There are reasons why WebGL will not be the “go-to” 3D solution for the web in the foreseeable future:
– Microsoft will not support it. Now whatever their real reasons might be, they state security as being their biggest concern – and rightly so. Delegating a whole bunch of security responsibilities to the graphics driver (of all things) will be a problem. (which is not to say that other solutions do not suffer from that problem too)
– Flash provides basically the same features and is supported on pretty much all browsers. Let’s face it: Most web users have flash running right now with Stage3D capabilities and they are a much larger market. WebGL provides no real benefit over Stage3D for the majority of developers either. The idea that Adobe is burying flash is a misunderstanding: They are burying the mobile flash plugin, which has simply always sucked and they can not get it right, performance wise or conceptually. But the mobile platforms don’t need browser plugins or even HTML5 (which arguably runs as bad or worse on mobile when reproducing flash-like content) for good user experience: They have apps. Flash to App publishing is still part of Adobe’s strategy.
Compared to installed base and market size, issues like performance or “open standards” are not very important. I would like for WebGL to be the future – I would still bet my money on Flash. It’s really not the developers who decide this, it is the market.
Krustovsky () - 20 12 11 - 00:15
Internet Explorer is not the issue here, that’s why there is IEWebGL. And Flash: Well, this doesn’t work on mobile devices. The market of the future. WebGL is better there.

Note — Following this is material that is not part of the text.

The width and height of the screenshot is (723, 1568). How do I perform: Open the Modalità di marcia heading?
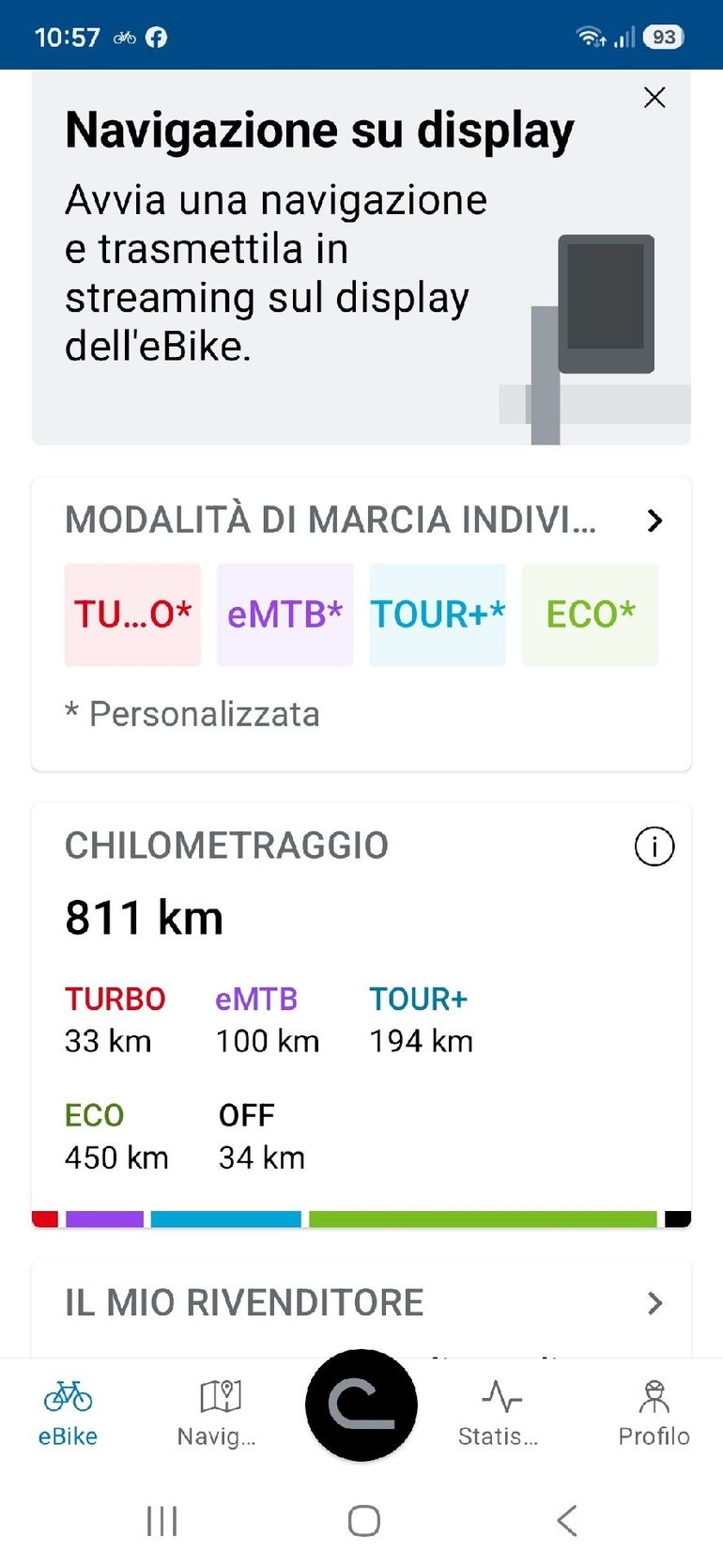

pelham1 - 20 12 11 - 05:40
If you require another plugin for the leading browser, you’re really back to square one. As I’ve already said, Flash may not work as a mobile plugin, but Flash can publish to Apps and will likely support Stage3D there too. If you want a compelling experience on mobile, you will want an app. No matter what you do, you will have to change the mobile version anyway, as the input methods on mobile are fundamentally different. As for WebGL being better on mobile: Right now it doesn’t even exist and there’s no telling when it will arrive (who knows if and when Apple will even support it) and how well it can really perform. In any case it will very likely not be better than Flash apps, so if all you want is share a codebase, Flash might still be the better option. If you don’t care about sharing the codebase, do a native app.